La missione dei Dodici
CHIAMÓ I DODICI E PRESE A MANDARLI A DUE A DUE
(Am 7,12-15; Sal 84; Ef 1,3-14; Mc 6,7-13)
In queste ultime settimane, Marco ci ha fatto percorrere un cammino che, partendo dalla adesione di fede dei dodici apostoli alla parola di Gesù che li aveva chiamati, ci conduce attraverso la dura prova della loro fede: la tempesta, l’incredulità di quanti, con atteggiamento di superiorità e di disprezzo, si prendono gioco delle parole del Signore. È come se Gesù avesse voluto fare passare i suoi discepoli attraverso queste prove, prima di affidare loro il compito di andare e annunziare il suo Vangelo.

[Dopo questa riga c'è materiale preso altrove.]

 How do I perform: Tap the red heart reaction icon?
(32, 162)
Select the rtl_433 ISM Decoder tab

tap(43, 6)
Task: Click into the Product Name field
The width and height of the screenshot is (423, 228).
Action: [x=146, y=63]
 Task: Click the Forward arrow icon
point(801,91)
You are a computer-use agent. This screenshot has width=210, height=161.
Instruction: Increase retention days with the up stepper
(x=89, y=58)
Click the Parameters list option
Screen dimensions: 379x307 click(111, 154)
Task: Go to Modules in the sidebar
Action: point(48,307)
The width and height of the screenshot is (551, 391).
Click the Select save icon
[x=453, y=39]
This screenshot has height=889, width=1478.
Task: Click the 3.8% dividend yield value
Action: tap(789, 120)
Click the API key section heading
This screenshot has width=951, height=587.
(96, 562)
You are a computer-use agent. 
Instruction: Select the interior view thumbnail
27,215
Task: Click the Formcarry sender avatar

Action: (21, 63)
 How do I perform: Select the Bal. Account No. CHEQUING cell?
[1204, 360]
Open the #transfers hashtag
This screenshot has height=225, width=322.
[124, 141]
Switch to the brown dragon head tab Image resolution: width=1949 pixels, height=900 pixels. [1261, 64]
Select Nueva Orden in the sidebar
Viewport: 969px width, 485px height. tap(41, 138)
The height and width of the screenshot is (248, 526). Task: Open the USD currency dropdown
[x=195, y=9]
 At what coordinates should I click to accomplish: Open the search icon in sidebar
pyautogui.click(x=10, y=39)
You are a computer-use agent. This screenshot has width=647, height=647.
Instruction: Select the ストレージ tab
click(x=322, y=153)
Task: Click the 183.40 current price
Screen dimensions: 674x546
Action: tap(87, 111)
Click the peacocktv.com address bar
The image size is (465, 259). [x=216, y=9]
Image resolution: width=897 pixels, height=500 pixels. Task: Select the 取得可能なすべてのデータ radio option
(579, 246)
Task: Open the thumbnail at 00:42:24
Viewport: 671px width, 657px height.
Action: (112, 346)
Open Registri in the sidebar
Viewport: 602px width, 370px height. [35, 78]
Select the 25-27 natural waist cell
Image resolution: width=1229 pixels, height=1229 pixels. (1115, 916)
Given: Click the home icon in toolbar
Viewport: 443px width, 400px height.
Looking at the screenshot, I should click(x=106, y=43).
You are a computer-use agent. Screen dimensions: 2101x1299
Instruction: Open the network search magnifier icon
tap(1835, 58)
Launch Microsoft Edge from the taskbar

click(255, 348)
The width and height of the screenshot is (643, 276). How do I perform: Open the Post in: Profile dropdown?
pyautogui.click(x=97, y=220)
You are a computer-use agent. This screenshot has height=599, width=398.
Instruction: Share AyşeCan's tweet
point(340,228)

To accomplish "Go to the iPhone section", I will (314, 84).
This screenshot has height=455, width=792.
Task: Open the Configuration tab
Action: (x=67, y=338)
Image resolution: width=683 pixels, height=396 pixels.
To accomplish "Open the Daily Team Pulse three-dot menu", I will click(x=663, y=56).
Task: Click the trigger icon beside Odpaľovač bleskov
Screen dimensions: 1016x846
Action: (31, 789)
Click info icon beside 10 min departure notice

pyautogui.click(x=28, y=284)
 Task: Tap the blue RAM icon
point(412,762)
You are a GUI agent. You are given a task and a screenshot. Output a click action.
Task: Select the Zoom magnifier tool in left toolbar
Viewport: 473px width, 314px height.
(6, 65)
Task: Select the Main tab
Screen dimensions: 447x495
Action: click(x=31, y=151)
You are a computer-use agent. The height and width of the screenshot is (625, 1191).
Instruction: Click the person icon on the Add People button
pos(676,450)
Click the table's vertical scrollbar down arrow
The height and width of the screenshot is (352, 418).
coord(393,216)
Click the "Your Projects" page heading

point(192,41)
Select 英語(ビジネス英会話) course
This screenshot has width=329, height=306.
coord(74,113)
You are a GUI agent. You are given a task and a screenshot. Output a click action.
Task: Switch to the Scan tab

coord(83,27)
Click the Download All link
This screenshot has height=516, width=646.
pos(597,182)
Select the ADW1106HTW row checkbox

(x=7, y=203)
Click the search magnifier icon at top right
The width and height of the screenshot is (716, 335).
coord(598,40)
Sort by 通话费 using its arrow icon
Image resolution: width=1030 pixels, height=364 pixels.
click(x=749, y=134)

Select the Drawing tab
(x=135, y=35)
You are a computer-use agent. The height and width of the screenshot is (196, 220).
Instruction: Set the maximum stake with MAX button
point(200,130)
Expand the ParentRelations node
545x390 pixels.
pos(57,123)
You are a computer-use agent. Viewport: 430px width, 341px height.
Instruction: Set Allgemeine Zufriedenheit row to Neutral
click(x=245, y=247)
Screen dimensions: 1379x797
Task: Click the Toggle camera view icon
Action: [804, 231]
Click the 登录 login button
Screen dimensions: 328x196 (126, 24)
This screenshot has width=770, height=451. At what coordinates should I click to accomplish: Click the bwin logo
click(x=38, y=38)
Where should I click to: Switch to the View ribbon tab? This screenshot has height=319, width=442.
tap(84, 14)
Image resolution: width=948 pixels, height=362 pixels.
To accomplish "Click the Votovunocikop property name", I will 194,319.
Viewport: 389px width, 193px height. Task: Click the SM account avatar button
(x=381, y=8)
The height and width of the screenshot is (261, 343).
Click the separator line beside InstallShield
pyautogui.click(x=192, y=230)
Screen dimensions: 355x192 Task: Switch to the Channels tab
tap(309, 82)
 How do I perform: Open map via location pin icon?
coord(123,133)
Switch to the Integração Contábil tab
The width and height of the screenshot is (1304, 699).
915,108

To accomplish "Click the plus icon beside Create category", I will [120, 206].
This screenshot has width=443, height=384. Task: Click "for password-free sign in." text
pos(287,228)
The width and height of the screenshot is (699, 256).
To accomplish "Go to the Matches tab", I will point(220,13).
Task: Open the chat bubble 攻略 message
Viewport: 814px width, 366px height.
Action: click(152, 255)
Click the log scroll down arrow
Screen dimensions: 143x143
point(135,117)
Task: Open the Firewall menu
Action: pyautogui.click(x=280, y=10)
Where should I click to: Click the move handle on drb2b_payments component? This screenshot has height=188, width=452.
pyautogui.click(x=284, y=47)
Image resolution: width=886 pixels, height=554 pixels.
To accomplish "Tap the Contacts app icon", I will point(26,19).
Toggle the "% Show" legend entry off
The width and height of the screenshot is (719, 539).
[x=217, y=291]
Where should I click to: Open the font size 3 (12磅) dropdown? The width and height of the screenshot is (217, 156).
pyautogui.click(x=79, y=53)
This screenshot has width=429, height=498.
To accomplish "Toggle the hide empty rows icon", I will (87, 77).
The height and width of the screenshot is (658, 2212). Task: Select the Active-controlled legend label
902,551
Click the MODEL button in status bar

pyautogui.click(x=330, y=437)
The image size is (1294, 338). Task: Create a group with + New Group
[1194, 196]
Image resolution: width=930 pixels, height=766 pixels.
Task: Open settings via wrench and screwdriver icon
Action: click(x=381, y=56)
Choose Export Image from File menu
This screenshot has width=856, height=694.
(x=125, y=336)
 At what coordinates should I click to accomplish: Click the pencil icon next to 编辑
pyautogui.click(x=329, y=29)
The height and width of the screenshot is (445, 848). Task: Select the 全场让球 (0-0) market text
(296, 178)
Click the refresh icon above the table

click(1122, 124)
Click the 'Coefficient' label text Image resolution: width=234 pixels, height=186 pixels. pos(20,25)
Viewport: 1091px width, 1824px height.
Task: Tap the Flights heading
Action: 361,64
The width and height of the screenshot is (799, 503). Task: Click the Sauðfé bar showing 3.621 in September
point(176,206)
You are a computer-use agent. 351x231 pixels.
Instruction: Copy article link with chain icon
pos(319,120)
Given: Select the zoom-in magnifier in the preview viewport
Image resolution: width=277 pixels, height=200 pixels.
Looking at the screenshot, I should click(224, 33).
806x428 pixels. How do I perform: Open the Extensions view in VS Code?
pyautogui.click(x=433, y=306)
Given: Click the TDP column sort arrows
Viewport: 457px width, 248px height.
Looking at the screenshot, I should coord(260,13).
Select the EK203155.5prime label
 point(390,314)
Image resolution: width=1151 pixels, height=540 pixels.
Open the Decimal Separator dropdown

Ed è davvero interessante notare con attenzione quello che raccomanda loro nel mandarli a preparare la gente ad accogliere la sua venuta.
Anzitutto chiede di andare a due a due, e questo per insegnare loro a vivere la missione anzitutto come testimonianza, per cui l’uno si appoggia all’altro e può contare sull’altro, che è pronto a sostenerlo e a convalidare la sua parola. Inoltre, quello che annunciano lo devono vivere loro per primi: annuncio della parola e testimonianza personale non possono andare separati, ma sono e devono essere inscindibili. Il loro Maestro infatti non si limita ad insegnare, ma è Lui per primo che vive quello che insegna. Inoltre, hanno già avuto modo di toccare con mano come Gesù, pur non essendo accettato nemmeno dai suoi conoscenti, amici, da quelli stessi di casa, non si è chiuso in se stesso, ma ha continuato ad andare avanti, annunciando per i vari villaggi il Vangelo del Regno. La missione va portata avanti, pur nell’apparente fallimento.
Nonostante non fossero abili predicatori, Gesù non solo li manda, ma dà loro la capacità di agire, esercitando i suoi stessi poteri: scacciare gli spiriti impuri, guarire ogni genere di malattia e sofferenza. Essi non agivano in forza di particolari capacità o doni che si potevano attribuire, ma in loro e per mezzo di loro era Dio stesso che agiva. Cacciavano i demoni o guarivano i malati non per loro potere, ma perché si rendevano strumenti attraverso cui si manifestava il potere stesso della misericordia di Dio verso gli uomini.
Ma accanto ai poteri che conferisce loro, Gesù chiede ai Dodici di vivere con un preciso stile di vita, caratterizzato dalla mancanza di mezzi umani che li potessero in qualche modo garantire. I dodici dovevamo imparare a vivere aspettandosi tutto dalle persone a cui avrebbero donato il Vangelo. In pratica era un modo molto immediato per dire che Dio si sarebbe preso cura di loro, nella misura in cui non si fossero preoccupati di garantirsi le sicurezze che ritenevano necessarie. Ecco perché Gesù ingiunge loro di non prendere con sé “né pane, né sacca, né denaro nella cintura; ma di calzare sandali e di non portare due tuniche”.
Dovevano lasciare la casa e la città solo nel caso in cui non venissero accolti e la loro parola venisse rifiutata. In questo caso dovevano scuotere persino la polvere dai calzari, come a dire che non si assumevano nessuna responsabilità del loro rifiuto, che era diretto non a loro, ma a Dio. Infine, in Marco c’è da notare come, oltre ai calzari, di cui certamente avevano di bisogno, andando per le strade impervie di quei paesi, i dodici avrebbero dovuto portare con sé anche un bastone. Certamente per proteggersi, ma sembra che Marco ci voglia suggerire qualche altra cosa. Se pensiamo al ruolo che il bastone ha avuto nell’azione di Mosè e dopo di lui di Giosuè, non è difficile pensare che il bastone possa essere simbolo dell’autorità di Dio che viene conferita ai Dodici. Perciò essi non devono mai perdere di vista che agiscono in suo nome e per la sua autorità, ed è proprio grazie a questo collegamento, che non devono mai spezzare, che essi possono portare avanti il loro straordinario ministero.